Task: Except for images, print the whole listing verbatim.

Data extracts:
»»

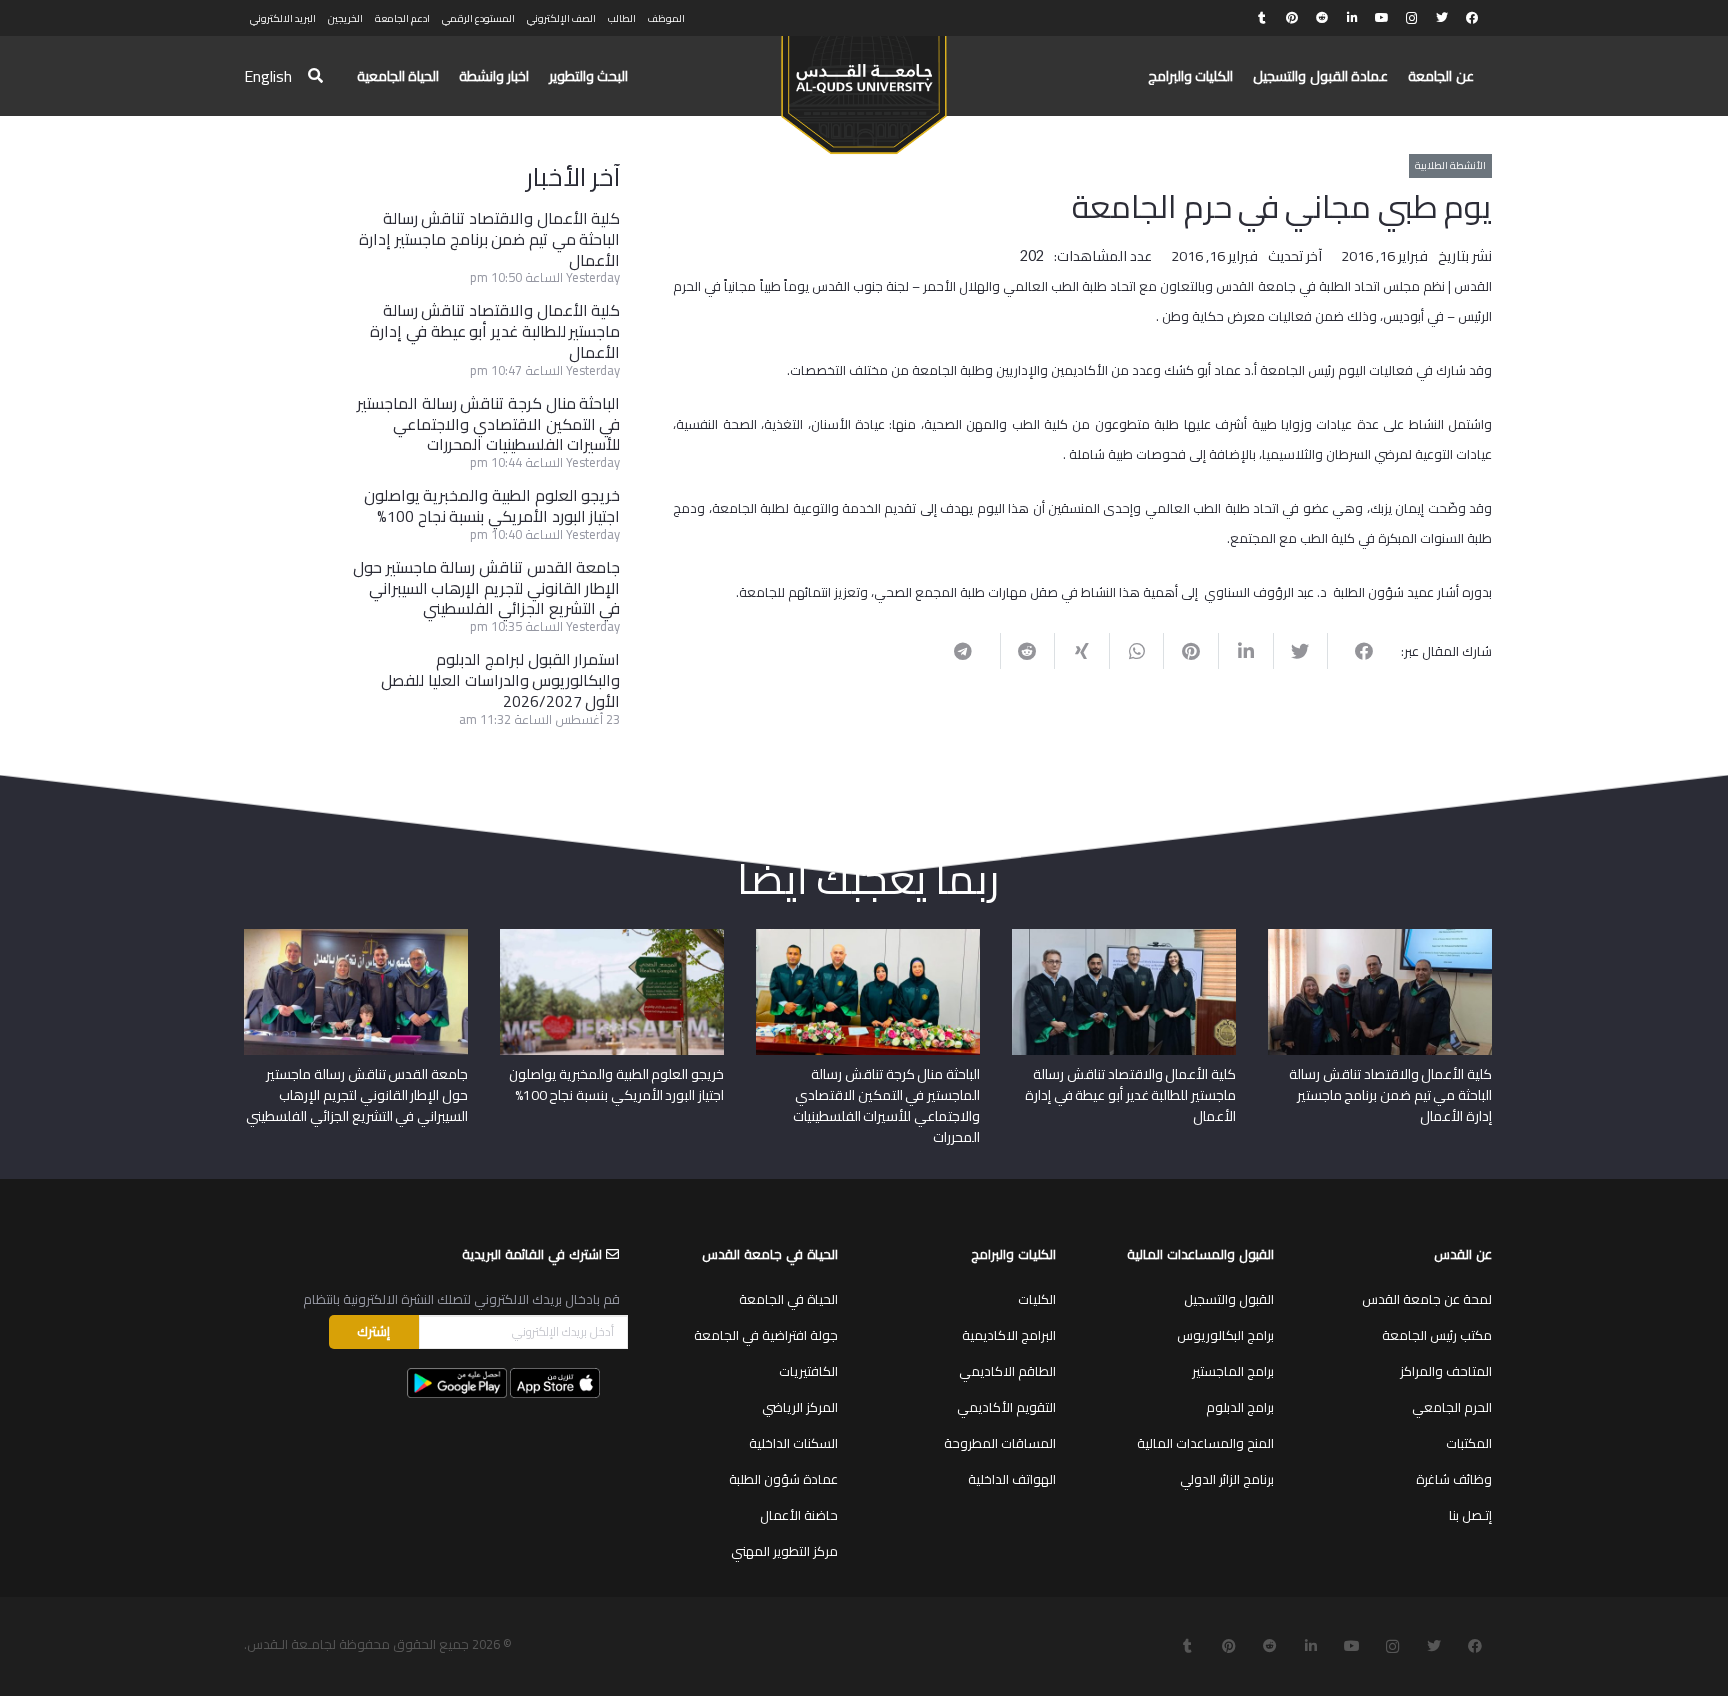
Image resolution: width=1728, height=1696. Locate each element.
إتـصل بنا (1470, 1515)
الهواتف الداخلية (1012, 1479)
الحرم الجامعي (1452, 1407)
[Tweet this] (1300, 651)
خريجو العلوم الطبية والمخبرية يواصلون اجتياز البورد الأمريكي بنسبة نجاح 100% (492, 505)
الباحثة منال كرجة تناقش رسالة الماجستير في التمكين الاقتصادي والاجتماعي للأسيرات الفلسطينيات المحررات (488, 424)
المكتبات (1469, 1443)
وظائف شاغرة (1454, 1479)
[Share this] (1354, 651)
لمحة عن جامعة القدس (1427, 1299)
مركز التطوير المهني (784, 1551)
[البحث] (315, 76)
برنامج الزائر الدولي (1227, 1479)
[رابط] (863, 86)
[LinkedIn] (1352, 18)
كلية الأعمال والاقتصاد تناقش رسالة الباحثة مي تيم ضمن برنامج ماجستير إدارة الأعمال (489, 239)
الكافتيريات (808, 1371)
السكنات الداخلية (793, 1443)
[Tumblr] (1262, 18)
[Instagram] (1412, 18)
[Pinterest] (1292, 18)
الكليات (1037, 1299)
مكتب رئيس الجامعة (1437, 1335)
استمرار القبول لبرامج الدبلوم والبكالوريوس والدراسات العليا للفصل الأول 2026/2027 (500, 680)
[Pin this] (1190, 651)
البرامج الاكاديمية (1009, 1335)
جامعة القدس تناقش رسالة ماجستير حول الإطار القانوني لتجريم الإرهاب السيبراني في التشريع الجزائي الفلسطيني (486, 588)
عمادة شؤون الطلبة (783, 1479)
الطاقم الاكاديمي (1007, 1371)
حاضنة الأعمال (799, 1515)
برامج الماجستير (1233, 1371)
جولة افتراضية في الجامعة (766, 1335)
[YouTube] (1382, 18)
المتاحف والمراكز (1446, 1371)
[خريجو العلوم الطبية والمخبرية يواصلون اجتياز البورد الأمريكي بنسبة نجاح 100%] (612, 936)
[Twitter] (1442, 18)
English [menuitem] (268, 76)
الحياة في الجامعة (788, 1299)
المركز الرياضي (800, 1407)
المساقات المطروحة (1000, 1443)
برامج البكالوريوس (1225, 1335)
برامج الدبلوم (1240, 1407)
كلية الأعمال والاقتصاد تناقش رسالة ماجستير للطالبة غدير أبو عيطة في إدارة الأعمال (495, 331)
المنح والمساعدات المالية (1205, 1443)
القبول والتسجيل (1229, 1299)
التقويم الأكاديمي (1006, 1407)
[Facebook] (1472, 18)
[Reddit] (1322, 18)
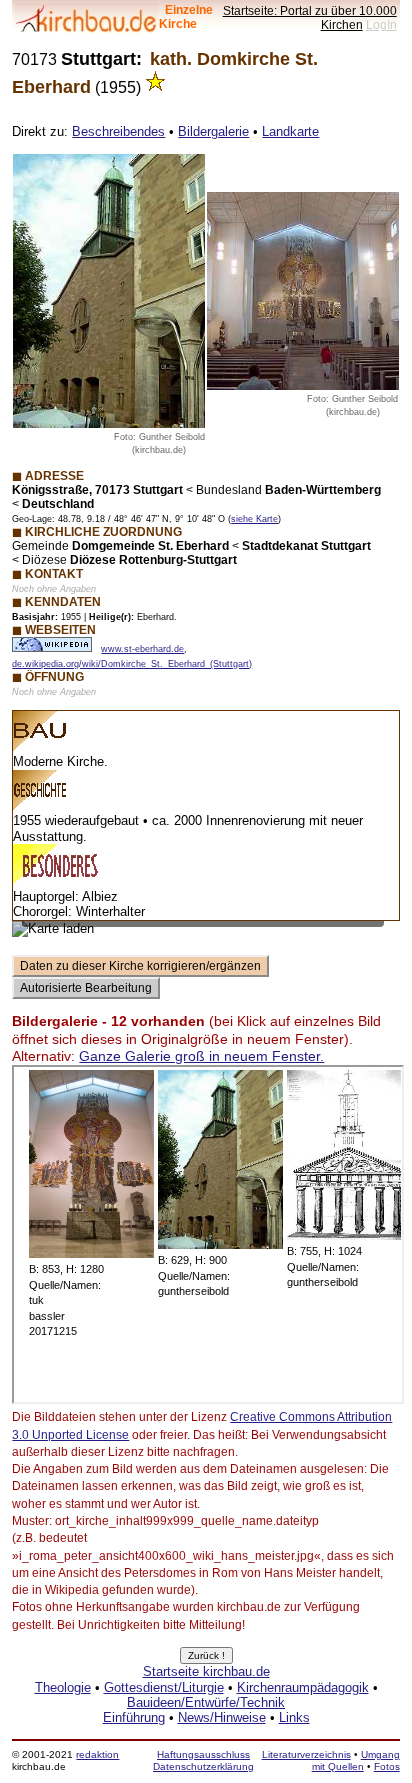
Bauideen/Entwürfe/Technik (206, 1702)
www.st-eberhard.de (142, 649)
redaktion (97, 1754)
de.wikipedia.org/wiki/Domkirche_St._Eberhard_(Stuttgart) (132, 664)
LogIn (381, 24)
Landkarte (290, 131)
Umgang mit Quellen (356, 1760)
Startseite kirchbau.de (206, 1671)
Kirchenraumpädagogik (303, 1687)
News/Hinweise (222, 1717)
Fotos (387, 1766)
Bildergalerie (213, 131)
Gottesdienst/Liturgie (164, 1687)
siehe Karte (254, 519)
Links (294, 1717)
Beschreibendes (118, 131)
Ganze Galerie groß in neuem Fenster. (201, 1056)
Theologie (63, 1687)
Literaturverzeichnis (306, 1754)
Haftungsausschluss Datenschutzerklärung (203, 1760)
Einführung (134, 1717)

««

Result for this task:
Image resolution: width=1728, height=1696. Locate each element.
إتـصل بنا (1470, 1515)
الهواتف الداخلية (1012, 1479)
الحرم الجامعي (1452, 1407)
[Tweet this] (1300, 651)
خريجو العلوم الطبية والمخبرية يواصلون اجتياز البورد الأمريكي بنسبة نجاح 100% (492, 505)
الباحثة منال كرجة تناقش رسالة الماجستير في التمكين الاقتصادي والاجتماعي للأسيرات الفلسطينيات المحررات (488, 424)
المكتبات (1469, 1443)
وظائف شاغرة (1454, 1479)
[Share this] (1354, 651)
لمحة عن جامعة القدس (1427, 1299)
مركز التطوير المهني (784, 1551)
[البحث] (315, 76)
برنامج الزائر الدولي (1227, 1479)
[رابط] (863, 86)
[LinkedIn] (1352, 18)
كلية الأعمال والاقتصاد تناقش رسالة الباحثة مي تيم ضمن برنامج ماجستير إدارة الأعمال (489, 239)
الكافتيريات (808, 1371)
السكنات الداخلية (793, 1443)
[Tumblr] (1262, 18)
[Instagram] (1412, 18)
[Pinterest] (1292, 18)
الكليات (1037, 1299)
مكتب رئيس الجامعة (1437, 1335)
استمرار القبول لبرامج الدبلوم والبكالوريوس والدراسات العليا للفصل الأول 2026/2027 (500, 680)
[Pin this] (1190, 651)
البرامج الاكاديمية (1009, 1335)
جامعة القدس تناقش رسالة ماجستير حول الإطار القانوني لتجريم الإرهاب السيبراني في التشريع الجزائي الفلسطيني (486, 588)
عمادة شؤون الطلبة (783, 1479)
الطاقم الاكاديمي (1007, 1371)
حاضنة الأعمال (799, 1515)
برامج الماجستير (1233, 1371)
جولة افتراضية في الجامعة (766, 1335)
[YouTube] (1382, 18)
المتاحف والمراكز (1446, 1371)
[خريجو العلوم الطبية والمخبرية يواصلون اجتياز البورد الأمريكي بنسبة نجاح 100%] (612, 936)
[Twitter] (1442, 18)
English [menuitem] (268, 76)
الحياة في الجامعة (788, 1299)
المركز الرياضي (800, 1407)
المساقات المطروحة (1000, 1443)
برامج البكالوريوس (1225, 1335)
برامج الدبلوم (1240, 1407)
كلية الأعمال والاقتصاد تناقش رسالة ماجستير للطالبة غدير أبو عيطة في إدارة الأعمال (495, 331)
المنح والمساعدات المالية (1205, 1443)
القبول والتسجيل (1229, 1299)
التقويم الأكاديمي (1006, 1407)
[Facebook] (1472, 18)
[Reddit] (1322, 18)
Bauideen/Entwürfe/Technik (206, 1702)
www.st-eberhard.de (142, 649)
redaktion (97, 1754)
de.wikipedia.org/wiki/Domkirche_St._Eberhard_(Stuttgart) (132, 664)
LogIn (381, 24)
Landkarte (290, 131)
Umgang mit Quellen (356, 1760)
Startseite kirchbau.de (206, 1671)
Kirchenraumpädagogik (303, 1687)
News/Hinweise (222, 1717)
Fotos (387, 1766)
Bildergalerie (213, 131)
Gottesdienst/Liturgie (164, 1687)
siehe Karte (254, 519)
Links (294, 1717)
Beschreibendes (118, 131)
Ganze Galerie groß in neuem Fenster. (201, 1056)
Theologie (63, 1687)
Literaturverzeichnis (306, 1754)
Haftungsausschluss Datenschutzerklärung (203, 1760)
Einführung (134, 1717)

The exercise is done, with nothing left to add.